The Federal Court decision to uphold penalty rate cuts has received a mixed reaction from local workers and businesses.
Applications by unions against the Fair Work Commission’s cut to weekend and public holiday rates in hospitality and retail were dismissed on Wednesday.
Ballarat Trades Hall secretary Brett Edgington said the decision could mean Ballarat workers are $3000 and $6000 worse off each year.
“Restricting the ability of low wage earners to have disposable income is just fulfilling a downward spiral,” Mr Edgington said.
“Many of Ballarat’s industries need people to be able to spend money outside of the necessities.
“By restricting the ability of people to buy a coffee or head to the movies, you’re going to have a flow-on effect to the rest of the community.
“Ultimately the Fair Work Commission has failed to uphold their duty to improve wages and conditions for their workers,” he said.

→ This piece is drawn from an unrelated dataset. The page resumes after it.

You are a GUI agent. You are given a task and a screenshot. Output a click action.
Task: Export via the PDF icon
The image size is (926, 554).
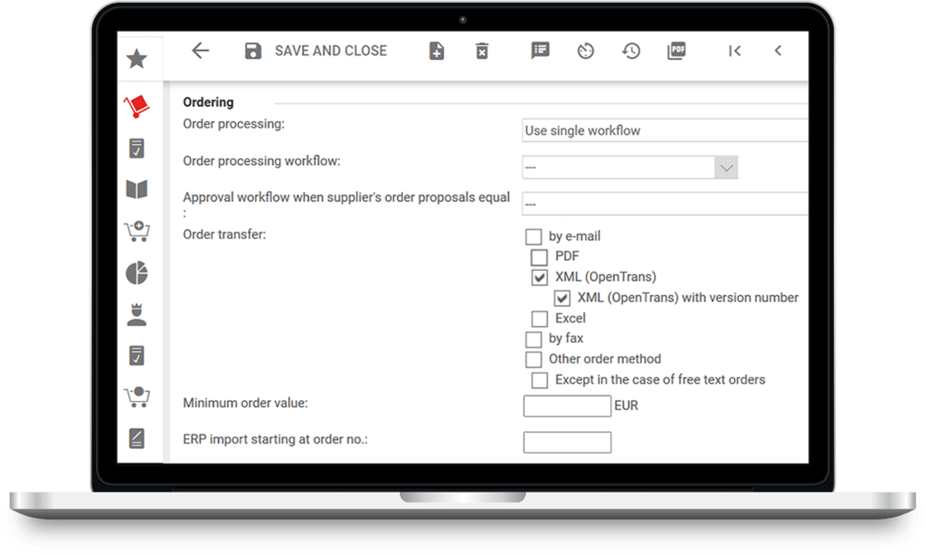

The initial decision in February saw the Sunday penalty rates for full-time and part-time hospitality workers cut from 175 per cent of their hourly wage to 150 per cent.
Sunday penalty rates for full-time and part-time retail workers reduced from 200 per cent to 150 per cent, with casual workers experiencing a cut from 200 per cent to 175 per cent on Sundays.
Commerce Ballarat chair David Wright said the cuts to penalty rates would take pressure off business owners.
“This decision will improve cash flow for businesses and allow them the ability to employ staff more regularly, or even bring on more staff,” Mr Wright said.
“It could be the difference between being able to afford to open on the weekends or not for a lot of businesses.
“Small business owners will be able to employ people over the weekend, instead of working six or seven days a week themselves.
“It’ll improve their quality of life and give them some respite.
“Workers will still be receiving penalty rates even if it’s reduced, and for some workers it could be the difference between receiving zero or receiving something,” he said.
Penalty rate cuts will be phased in over four years.